Saved data entries:
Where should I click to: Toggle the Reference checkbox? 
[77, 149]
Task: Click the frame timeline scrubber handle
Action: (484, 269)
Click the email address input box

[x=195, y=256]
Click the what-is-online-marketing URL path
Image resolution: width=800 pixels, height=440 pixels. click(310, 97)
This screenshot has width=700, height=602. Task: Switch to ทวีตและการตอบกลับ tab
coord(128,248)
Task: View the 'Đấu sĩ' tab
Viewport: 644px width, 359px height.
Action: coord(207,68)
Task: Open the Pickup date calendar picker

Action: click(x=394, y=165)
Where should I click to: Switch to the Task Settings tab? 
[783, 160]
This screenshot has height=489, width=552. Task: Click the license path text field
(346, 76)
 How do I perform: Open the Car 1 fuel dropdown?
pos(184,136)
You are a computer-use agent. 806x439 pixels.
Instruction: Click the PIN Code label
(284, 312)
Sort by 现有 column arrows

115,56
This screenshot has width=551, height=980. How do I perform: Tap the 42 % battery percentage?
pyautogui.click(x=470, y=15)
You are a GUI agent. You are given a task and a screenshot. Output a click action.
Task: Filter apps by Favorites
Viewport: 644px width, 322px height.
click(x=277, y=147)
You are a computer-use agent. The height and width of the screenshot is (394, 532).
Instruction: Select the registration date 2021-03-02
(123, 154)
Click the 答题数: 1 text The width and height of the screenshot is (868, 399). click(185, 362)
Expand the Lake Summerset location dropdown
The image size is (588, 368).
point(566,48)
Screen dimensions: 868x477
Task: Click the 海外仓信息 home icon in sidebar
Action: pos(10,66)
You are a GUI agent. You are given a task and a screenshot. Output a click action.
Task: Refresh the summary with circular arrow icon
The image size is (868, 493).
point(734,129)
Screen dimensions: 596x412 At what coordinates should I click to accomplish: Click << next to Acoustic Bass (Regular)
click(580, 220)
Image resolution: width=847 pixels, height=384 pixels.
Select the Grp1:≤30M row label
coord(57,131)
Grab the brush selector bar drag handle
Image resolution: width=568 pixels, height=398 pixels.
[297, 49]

Activity:
Among the records above, a stretch begins at the line containing "You are a computer-use agent. 806x439 pixels." and ends at the line containing "Image resolution: width=847". Restate that stretch word for word, and nothing else.

Solution for this problem:
You are a computer-use agent. 806x439 pixels.
Instruction: Click the PIN Code label
(284, 312)
Sort by 现有 column arrows

115,56
This screenshot has width=551, height=980. How do I perform: Tap the 42 % battery percentage?
pyautogui.click(x=470, y=15)
You are a GUI agent. You are given a task and a screenshot. Output a click action.
Task: Filter apps by Favorites
Viewport: 644px width, 322px height.
click(x=277, y=147)
You are a computer-use agent. The height and width of the screenshot is (394, 532).
Instruction: Select the registration date 2021-03-02
(123, 154)
Click the 答题数: 1 text The width and height of the screenshot is (868, 399). click(185, 362)
Expand the Lake Summerset location dropdown
The image size is (588, 368).
point(566,48)
Screen dimensions: 868x477
Task: Click the 海外仓信息 home icon in sidebar
Action: pos(10,66)
You are a GUI agent. You are given a task and a screenshot. Output a click action.
Task: Refresh the summary with circular arrow icon
The image size is (868, 493).
point(734,129)
Screen dimensions: 596x412 At what coordinates should I click to accomplish: Click << next to Acoustic Bass (Regular)
click(580, 220)
Image resolution: width=847 pixels, height=384 pixels.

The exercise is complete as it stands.